[Taken largely from a G+ post I made a couple of weeks ago]
I love Werewolves.
There, I said it.
I love the inner struggle of humanity against feral instinct but most of all I love the idea that Werewolves don’t have to do it alone. They have family. They have Pack.
Sadly, in all the years I have been role-playing, I have never played in a werewolf game.
The White Wolf systems have tended to leave me underwhelmed. Not least because I have found that the system’s complexity gets in the way of the personal horror and community aspects of the werewolf myth that I find so compelling. In recent years my favourite treatments of the Werewolf mythology have been “Being Human” and Kelley Armstrong’s “Women of the Otherworld” series.
I have been thinking more and more that when (not if) I run a werewolf campaign it will follow much of the pack model established in Women of the Otherworld. To me the real crux of a Werewolf game should be how all the action and plot are viewed through the lens of the relationships between the Pack members and the group culture of the Pack.

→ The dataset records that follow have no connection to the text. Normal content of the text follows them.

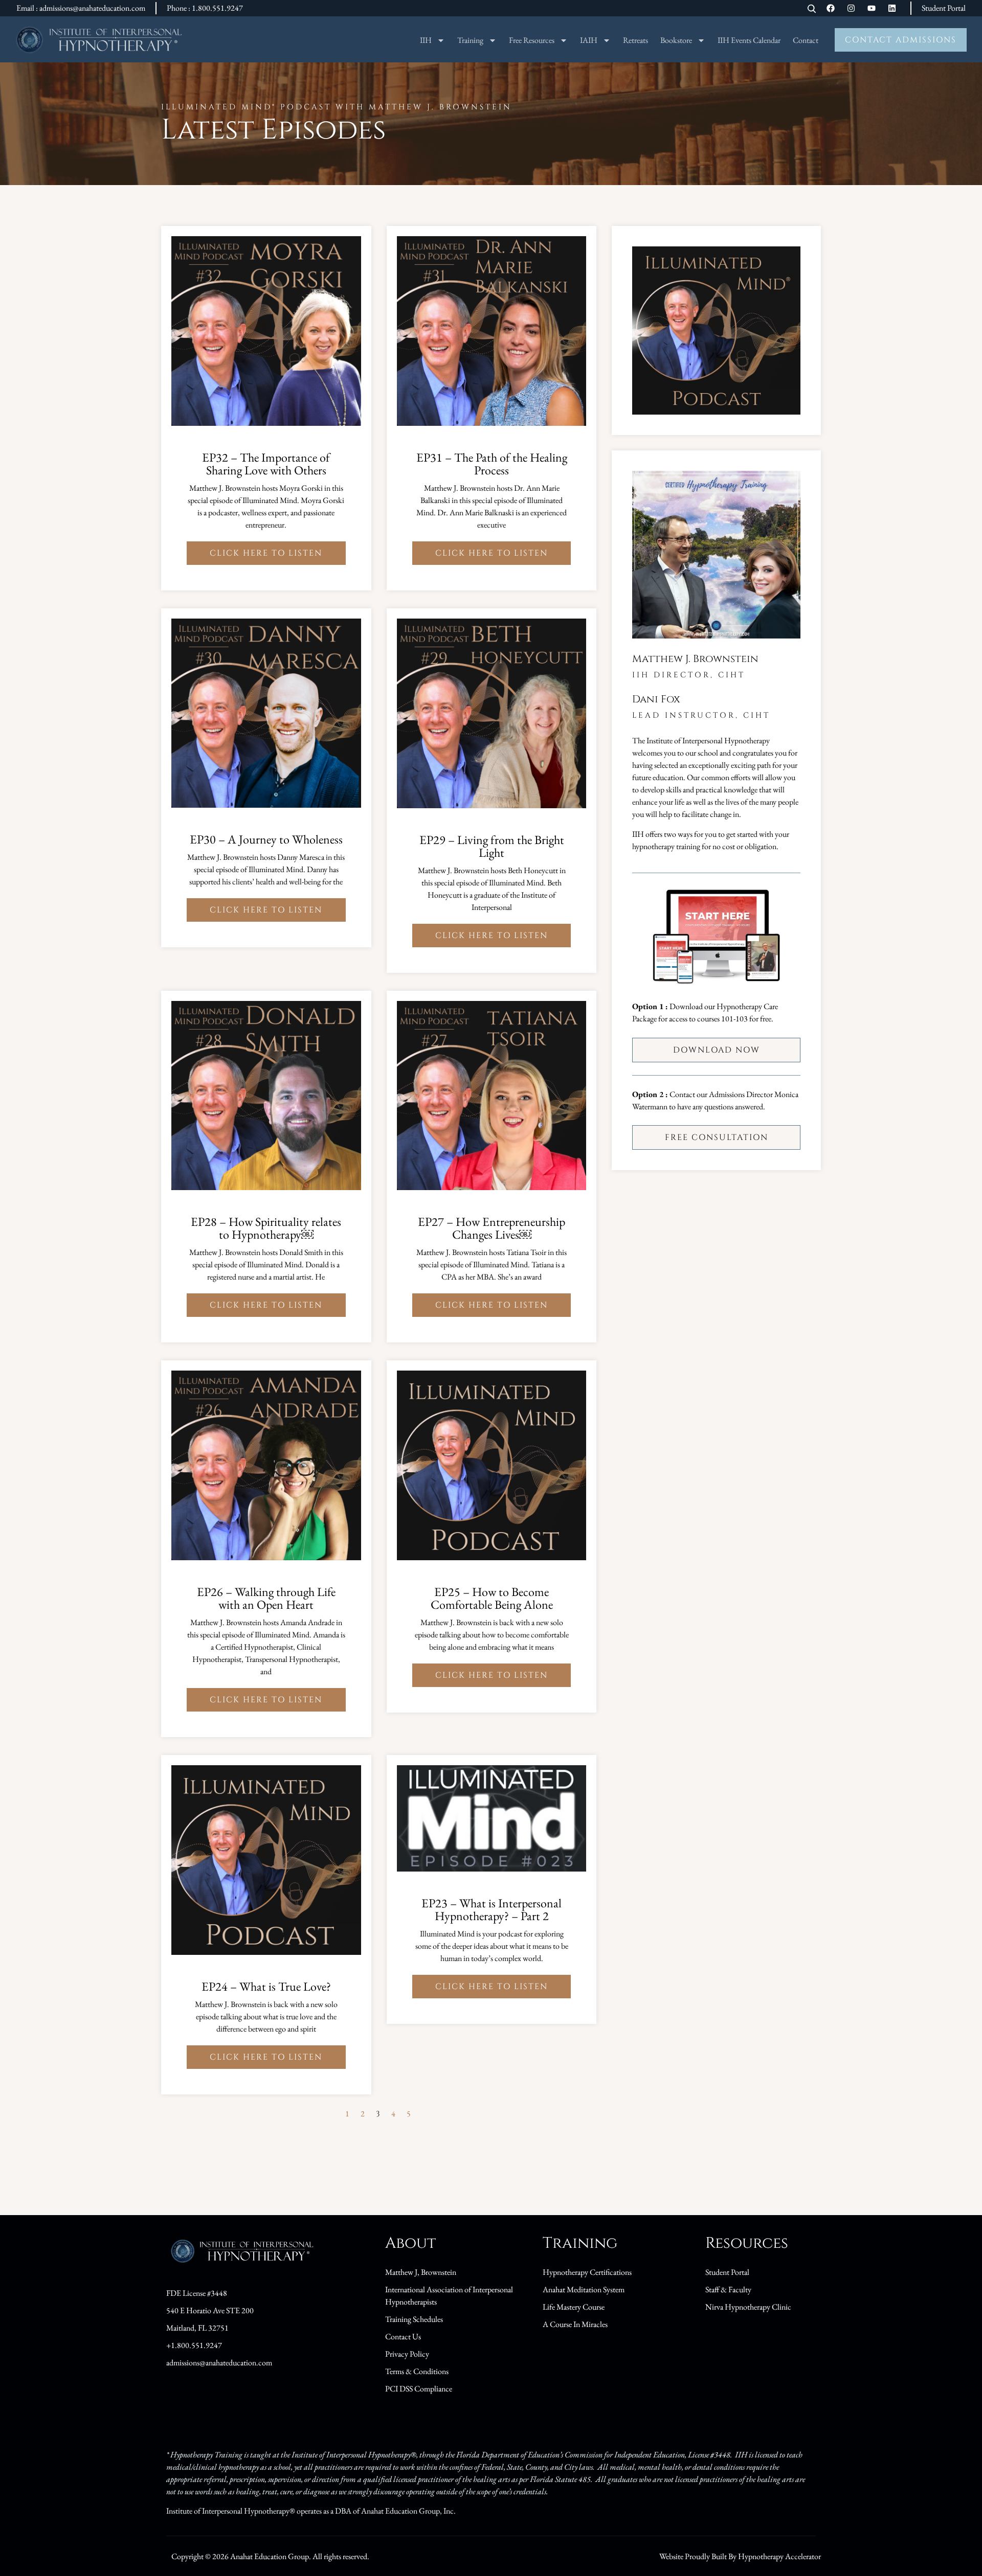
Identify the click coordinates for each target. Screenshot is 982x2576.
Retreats (635, 40)
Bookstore (676, 40)
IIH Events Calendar (749, 40)
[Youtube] (871, 8)
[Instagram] (851, 8)
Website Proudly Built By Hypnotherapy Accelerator (740, 2556)
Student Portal (944, 8)
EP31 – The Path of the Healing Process (491, 463)
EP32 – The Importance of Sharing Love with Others (266, 463)
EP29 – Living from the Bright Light (491, 846)
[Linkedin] (892, 8)
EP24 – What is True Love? (266, 1986)
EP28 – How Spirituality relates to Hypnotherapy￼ (266, 1228)
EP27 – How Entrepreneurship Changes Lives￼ (491, 1228)
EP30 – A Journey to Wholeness (266, 839)
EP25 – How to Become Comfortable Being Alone (492, 1598)
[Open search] (811, 9)
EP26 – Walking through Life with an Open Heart (266, 1598)
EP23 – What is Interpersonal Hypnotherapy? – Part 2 (491, 1909)
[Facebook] (830, 8)
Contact (805, 40)
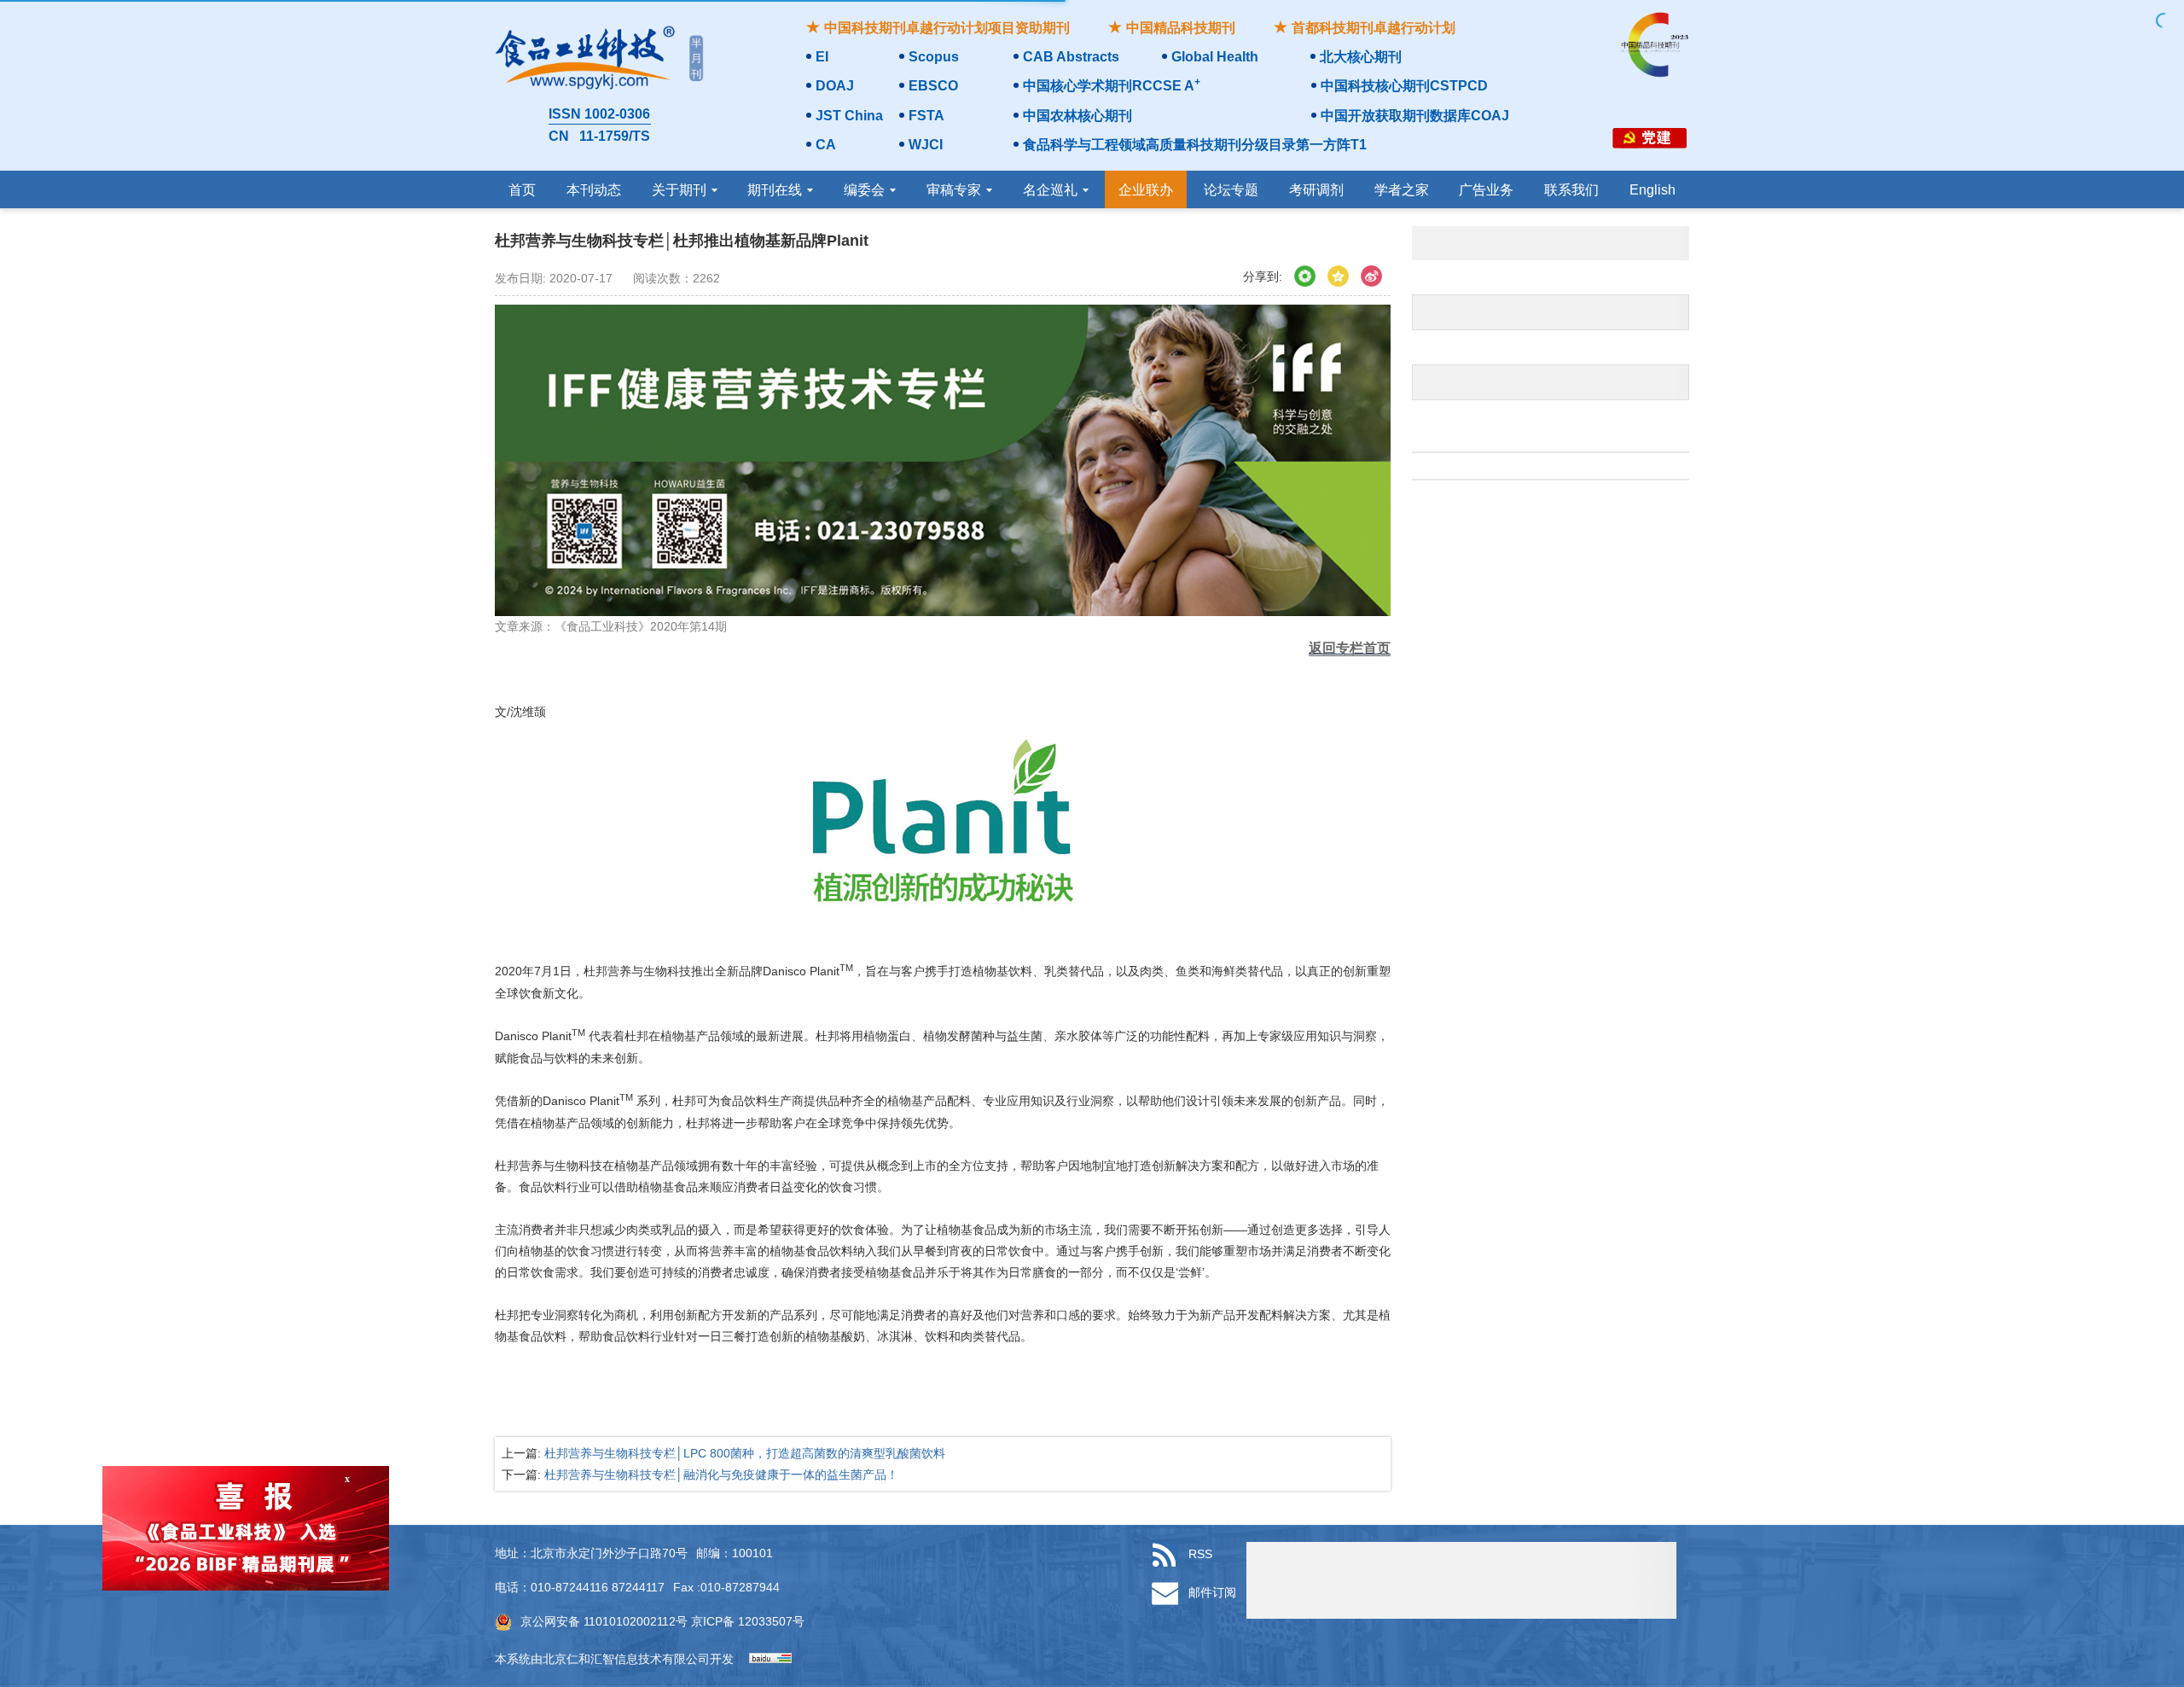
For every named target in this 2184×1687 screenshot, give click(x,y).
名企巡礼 (1050, 190)
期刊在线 (774, 190)
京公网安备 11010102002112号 (604, 1621)
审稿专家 (953, 190)
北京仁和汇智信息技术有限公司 (626, 1659)
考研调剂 (1316, 190)
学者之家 (1401, 190)
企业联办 (1145, 190)
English (1652, 190)
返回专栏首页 (1350, 648)
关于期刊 (679, 190)
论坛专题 (1231, 190)
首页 (522, 190)
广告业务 (1486, 190)
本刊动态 (593, 190)
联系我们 (1571, 190)
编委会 (864, 190)
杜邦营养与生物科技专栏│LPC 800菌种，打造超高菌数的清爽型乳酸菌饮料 (744, 1453)
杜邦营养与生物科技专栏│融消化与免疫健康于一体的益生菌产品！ (721, 1474)
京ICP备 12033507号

I want to build in mechanics for how loyal your character feels towards the Alpha and the Pack which will, in turn, get you some mechanical benefits but also creates plenty of space for emotional interaction and interesting conversations.
As I said before the action of the game should viewed through the lens of your relationships and the Pack. So the example I gave to a friend recently was as follows:
Scenario: The Pack Alpha gets kidnapped.
We play through planning and executing the plan to get the Alpha back. But this should played out with plenty of intra-Pack conversations and dialogue and space for emotional interaction around the following:
a) how the Pack deals with the loss of their leader and driving force – do they fracture with no-one taking control, does another character rise up to take up the reigns of leadership, how do the pack respond to this? Are the Pack grateful that someone has filled the vacuum or do they resist the new leadership?
b) personal distress of the characters – who feels guilty that the kidnap resulted from their failing to protect the Alpha?;
c) if the Alpha is recovered does the temporary leader want to relinquish control – does the Pack view the Alpha differently
because they were “not strong enough” to resist capture?; and
d) how will the Pack process what happened. Will they emerge stronger as a group? Will they seek revenge?
The idea that when stuff happens you aren’t just thinking about “how do we solve the
plot problem of recovering the Alpha?”, but also exploring what this means for you and your Pack.
I’d almost certainly employ Vincent Baker ‘s amazing “ask lots of questions” technique from Apocalypse World, in drawing out this aspect more heavily.
This is a further development of the way in which I run Amber Diceless – where the theme is again Family. Everything is viewed through the lens of Family. In Amber the family might do horrible things to each other (as per the books) but they can’t shake the fact they share a heritage and it just keeps pulling them back into each others lives.
As an aside one of things which used to fascinate me about Jerry Springer and related TV shows was the way in which people couldn’t just leave each other alone and move on with their lives. Despite some of the terrible car crash relationships some people just didn’t seem to be able to pull themselves out of the destructive spiral they were in together and I was always intrigued as to why. Maybe I am just writing games to answer that question?